My favorite thing about Ink Brick is not just that the work is often challenging: it’s that the challenges it often presents to the reader do not in any way resemble the often more literary challenges of more traditional comic books.  This has an effect of broadening any reader’s appreciation for sequential art as a whole (and arguably fine art or poetry as well).  That kind of expansive rewiring is in stark contrast to the often insulating effect that sticking to one kind of work can elicit.  

Next came an INTERVIEW I did with Chrissy Williams, one of the Editors of Over The Line: An Introduction to Poetry Comics

So I suppose the thing to say, even though I realize how obvious it sounds, is that the genre needs to be defined fundamentally as an inextricable combination of both comics and poetry, neither of which should be dispensable. In the best poetry comics, I believe, the piece would fail utterly (or at best be horrifically diminished) if you removed either the poetry or the artwork from the composition.
That may not be what you mean though. You may mean “yes, fine – but what is it?” Or, in other words, what does it do that distinguishes it from either comics or poetry? Well, poetry is used to creating meaning with text alone (either on the page, or audibly), so putting it into a visual sequence makes it something different. It now finds it has help in building imagery that it didn’t have before, and has to ask itself “how can we keep this interesting and make sure we’re not just repeating ourselves?”
Finally, for Tiny Pages Made of Ashes (our small press review column) I got Ray Sonne to write this REVIEW of Sarah Ferrick's SEC

Ferrick’s poetic lines hitch and groan, interrupting the speaker’s passion (“I want to fuck you!” screams one page in a curly, nearly unreadable red) with their anxiety and frustration as they fail and fail and fail again to find completion. “One sec, one sec, one sec” evolves into the speed and tempo of a bedsheet mantra.

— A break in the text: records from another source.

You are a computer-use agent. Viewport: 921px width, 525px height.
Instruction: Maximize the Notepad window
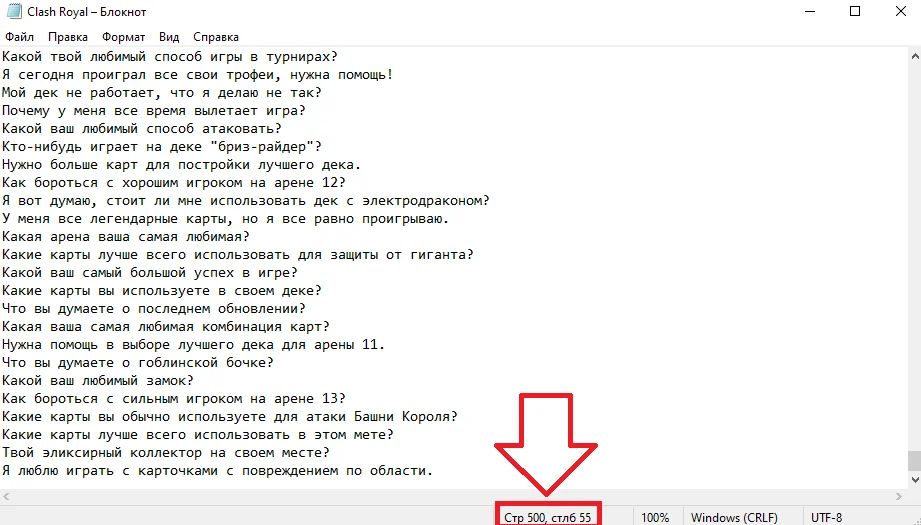click(855, 12)
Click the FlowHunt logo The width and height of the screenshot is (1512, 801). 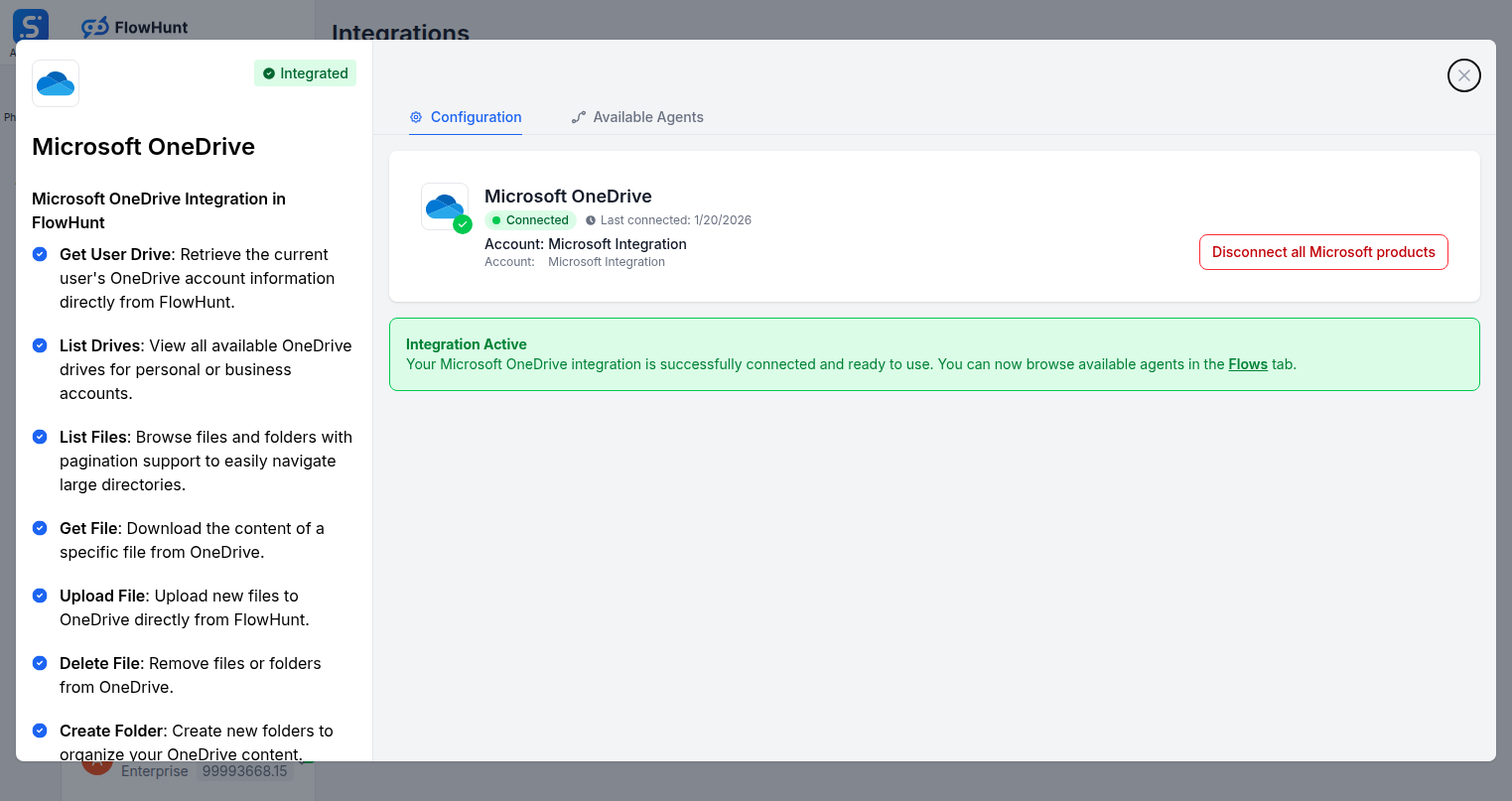tap(134, 27)
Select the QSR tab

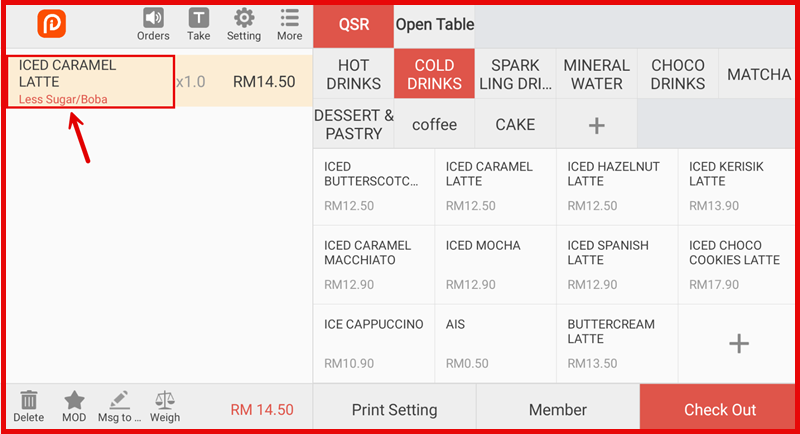coord(353,25)
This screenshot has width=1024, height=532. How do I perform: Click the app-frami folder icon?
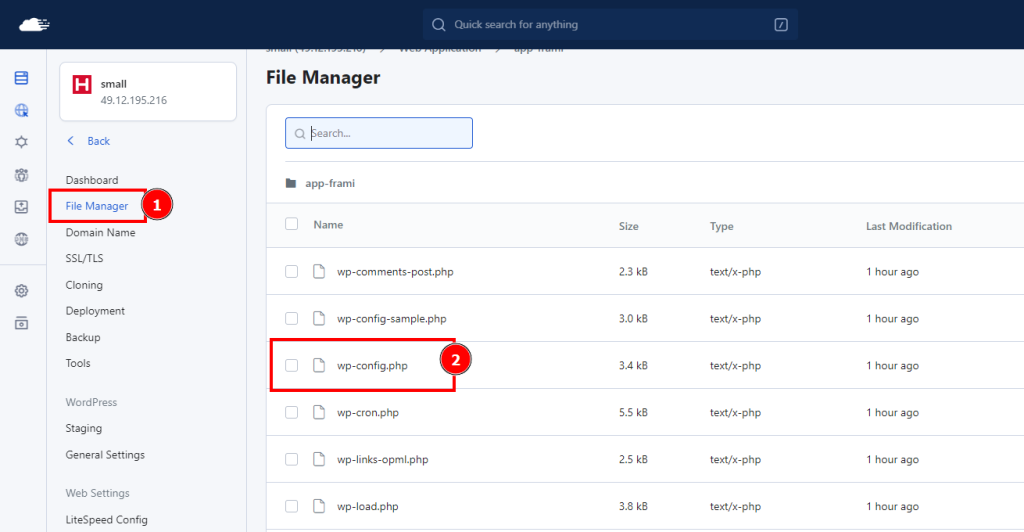(291, 183)
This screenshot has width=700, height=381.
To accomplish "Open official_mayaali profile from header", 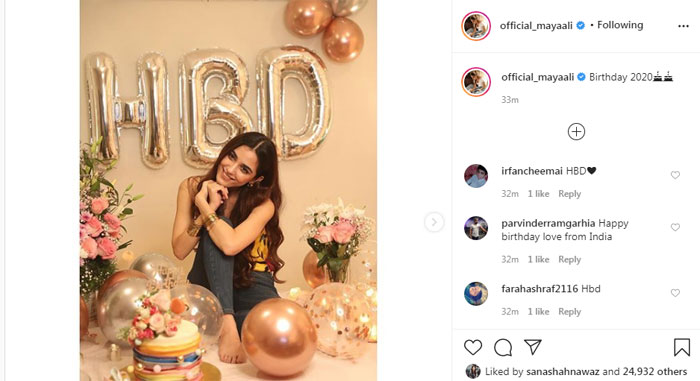I will [536, 26].
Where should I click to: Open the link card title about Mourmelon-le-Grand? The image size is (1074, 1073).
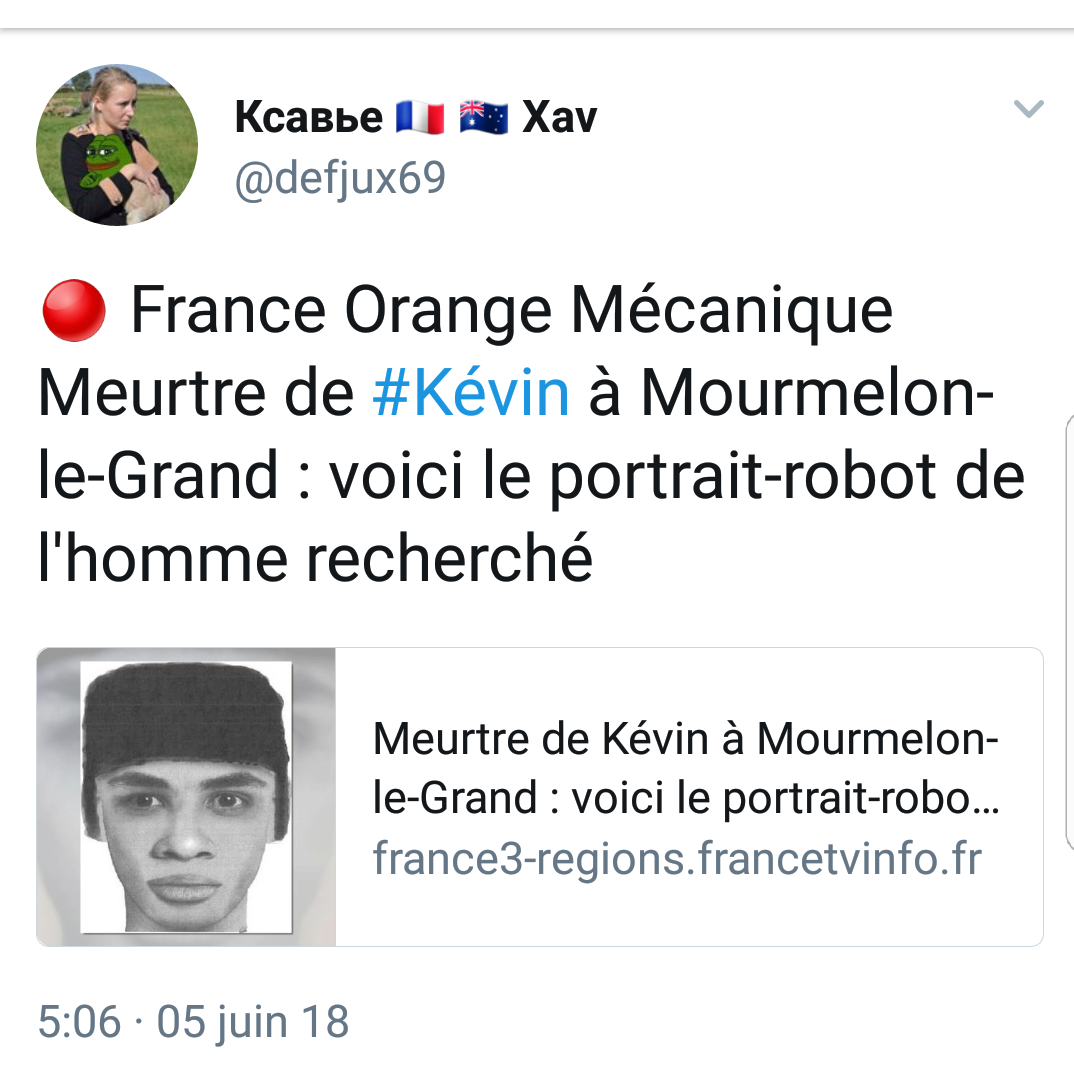click(x=686, y=768)
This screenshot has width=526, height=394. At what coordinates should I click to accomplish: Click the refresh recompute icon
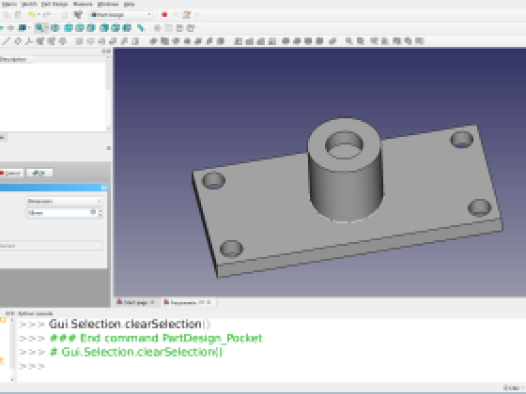coord(78,15)
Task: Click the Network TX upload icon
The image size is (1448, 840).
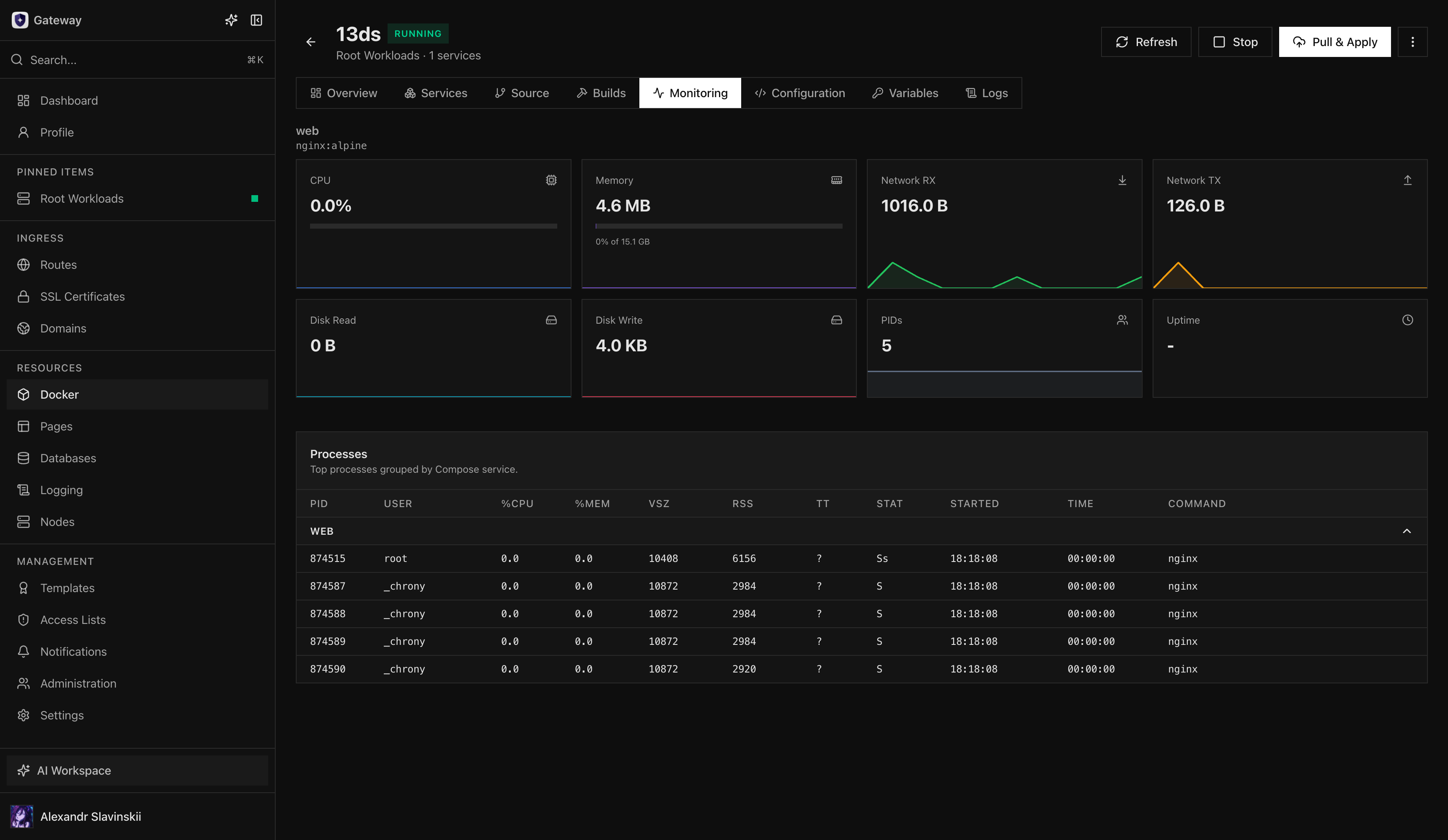Action: (x=1407, y=180)
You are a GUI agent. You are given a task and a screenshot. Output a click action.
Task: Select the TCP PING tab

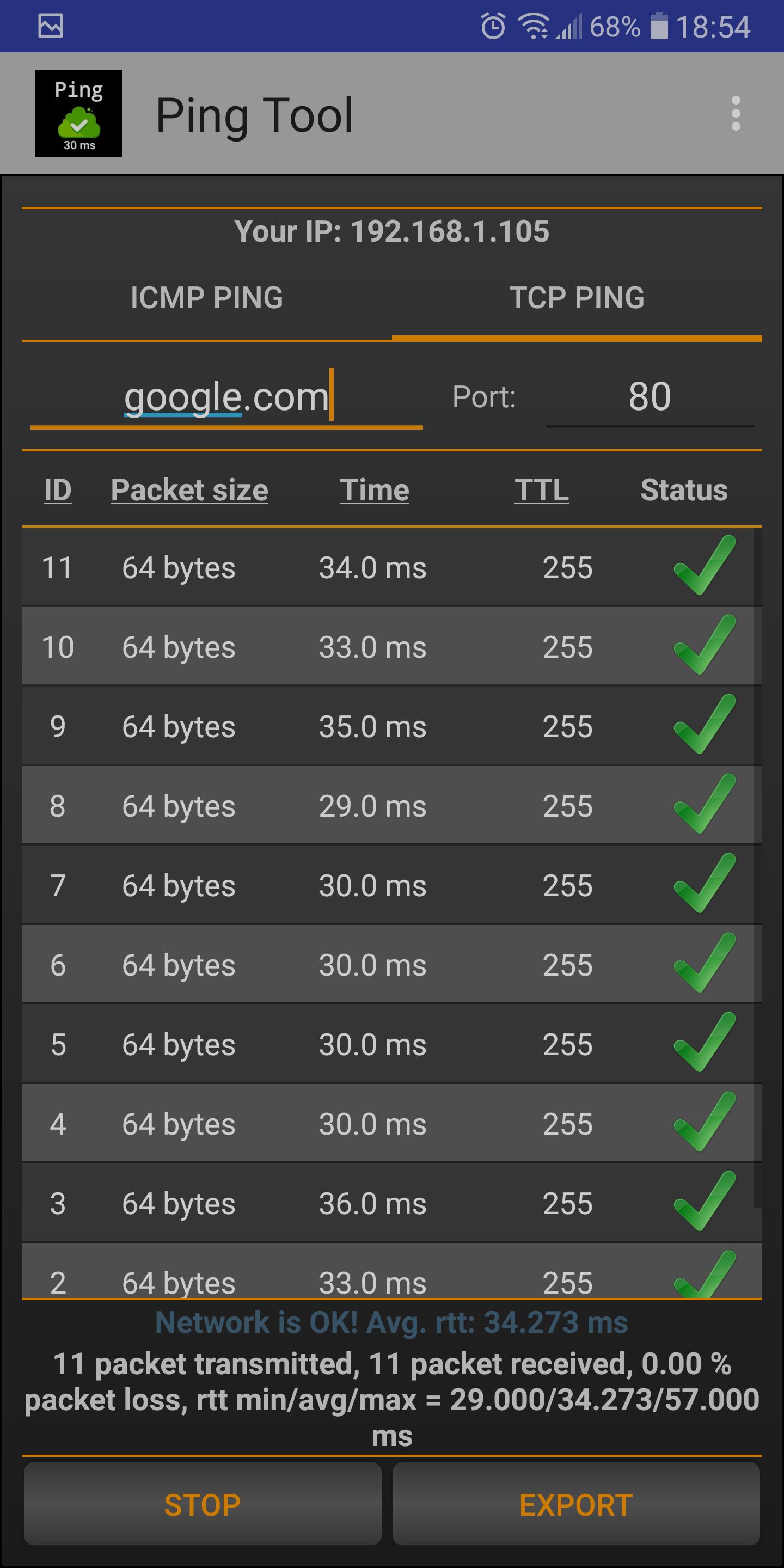[577, 298]
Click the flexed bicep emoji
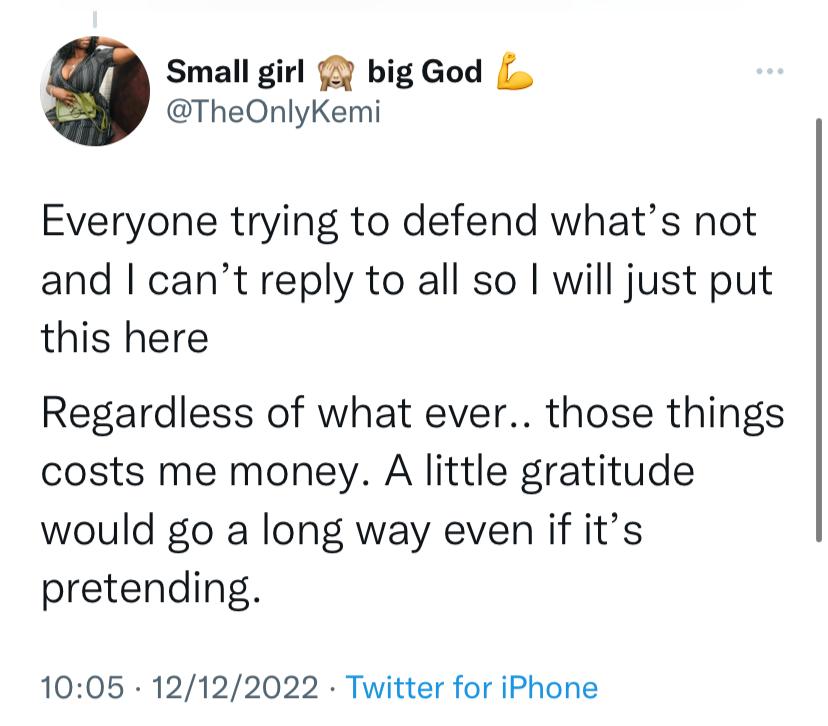This screenshot has width=828, height=726. [x=514, y=71]
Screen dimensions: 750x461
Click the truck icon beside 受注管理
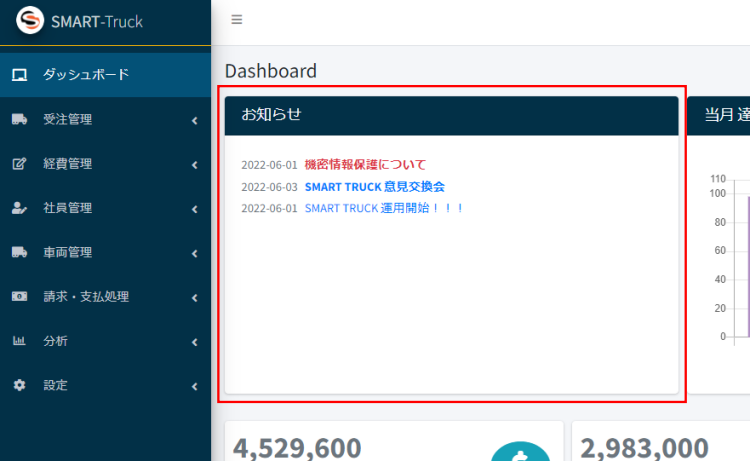19,120
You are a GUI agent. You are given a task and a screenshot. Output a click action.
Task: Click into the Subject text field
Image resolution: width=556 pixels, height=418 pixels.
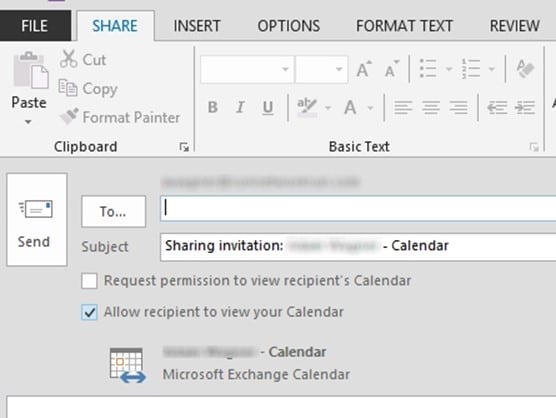click(358, 247)
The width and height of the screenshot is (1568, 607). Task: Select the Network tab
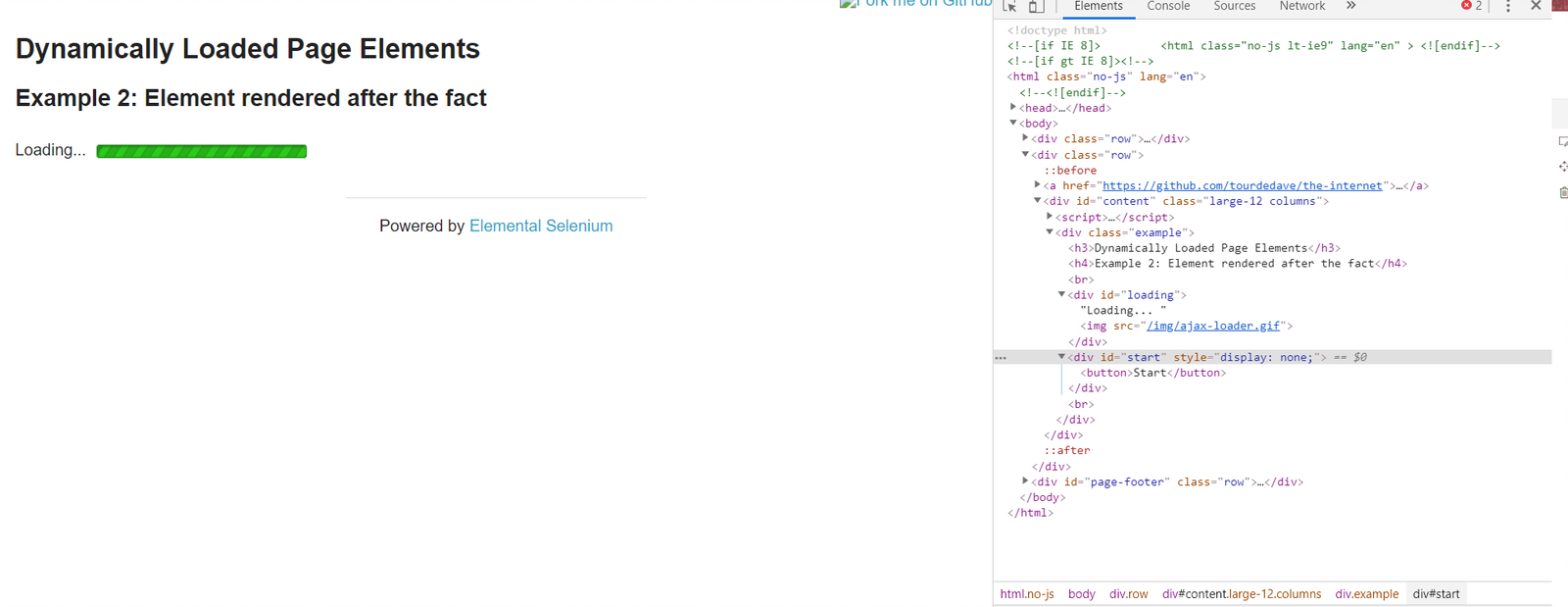point(1301,6)
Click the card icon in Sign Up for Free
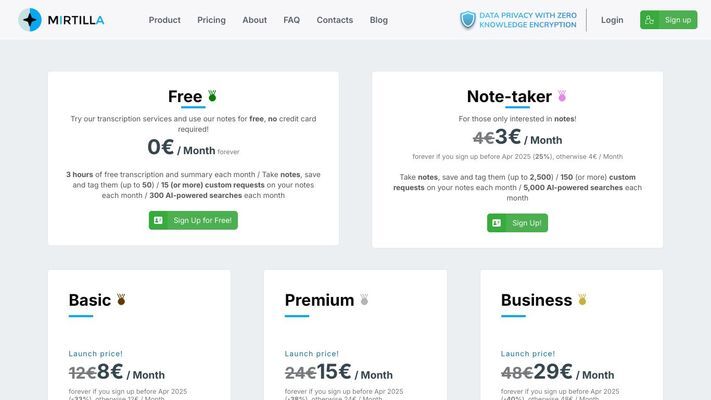Screen dimensions: 711x400 (x=158, y=220)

The sickening desperation of the speaker only ceases as the comic becomes wordless, giving into the blossoming of bright red, vulva-like flowers with brown pubic hair drawn on the higher points of their stems. Orgasm has no words and neither does its post-coital peace, which is represented on the last page via a flower of purple and yellow, two colors previously unused.

While I wrote reviews of LATE BLOOMER by mare' odomo

Ultimately framed as a journey, Late Bloomer examines that which is without, within, as odomo works through what it means to be an individual in world among others: how we interact, what we desire, how we perceive and are perceived, what we reject and are rejected for. It’s messy business, and odomo’s work reflects this. Page after page are filled with smudges and things almost violently crossed out. Some pages are only half-filled, others framed, yet left blank. Thoughts are begun, reflected upon, abandoned or tossed aside in frustration caused by either an inability to understand or the necessity to move forward. Moments of tightly rendered landscapes are juxtaposed with the crosshatch of window screens or almost oppressive urban streets.

And TIME CAPSULE by Maggie Umber

Umber’s work is comics poetry insomuch as it is neither narrative nor sequential. It is, instead, a series of images — landscapes, bats, insects, snails, snakes, birds, chimpanzees — boxed in panels, sometimes alone on a page, sometimes crowded together, juxtaposed with numbers and letters, as if apartment addresses, our own little boxes. Everything is rendered in a moment, sometimes nimbly as if to record it as it happens, other times tightly detailed as if by capturing each element of her subject she can give it some permanence. Placed together, her pages resonate with her final admonition, “We are now entering the sixth great mass extinction event. If it is allowed to continue life would take many millions of years to recover and our species itself would likely disappear early on.